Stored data

=======

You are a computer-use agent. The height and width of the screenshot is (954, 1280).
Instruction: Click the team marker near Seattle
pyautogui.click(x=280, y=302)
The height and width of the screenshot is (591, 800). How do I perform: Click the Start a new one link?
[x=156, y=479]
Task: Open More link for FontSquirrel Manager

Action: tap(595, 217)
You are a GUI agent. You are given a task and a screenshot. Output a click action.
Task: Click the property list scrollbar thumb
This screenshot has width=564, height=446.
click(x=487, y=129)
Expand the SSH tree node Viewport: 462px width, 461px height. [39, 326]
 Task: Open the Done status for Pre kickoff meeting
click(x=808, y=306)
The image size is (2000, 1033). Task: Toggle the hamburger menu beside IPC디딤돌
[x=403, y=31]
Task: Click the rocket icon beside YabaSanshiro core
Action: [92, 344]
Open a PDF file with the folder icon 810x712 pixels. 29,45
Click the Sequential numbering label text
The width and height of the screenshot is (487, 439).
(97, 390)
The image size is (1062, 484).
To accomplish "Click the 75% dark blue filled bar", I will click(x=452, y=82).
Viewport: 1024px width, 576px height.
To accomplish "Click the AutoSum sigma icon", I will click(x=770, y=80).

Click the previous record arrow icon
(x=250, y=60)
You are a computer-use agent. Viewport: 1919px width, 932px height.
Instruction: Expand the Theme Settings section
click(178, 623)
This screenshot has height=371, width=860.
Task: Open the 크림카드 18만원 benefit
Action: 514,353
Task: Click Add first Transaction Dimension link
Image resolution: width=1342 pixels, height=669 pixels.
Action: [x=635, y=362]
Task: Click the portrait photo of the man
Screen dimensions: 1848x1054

=======

## [GOAL OF THE EXERCISE]
What you give back should be exactly the lines of the data above from the line with "Open a PDF file" through the line with "You are a computer-use agent. Viewport: 1919px", both of those included, and nothing more.

## [RESULT OF THE TASK]
Open a PDF file with the folder icon 810x712 pixels. 29,45
Click the Sequential numbering label text
The width and height of the screenshot is (487, 439).
(97, 390)
The image size is (1062, 484).
To accomplish "Click the 75% dark blue filled bar", I will click(x=452, y=82).
Viewport: 1024px width, 576px height.
To accomplish "Click the AutoSum sigma icon", I will click(x=770, y=80).

Click the previous record arrow icon
(x=250, y=60)
You are a computer-use agent. Viewport: 1919px width, 932px height.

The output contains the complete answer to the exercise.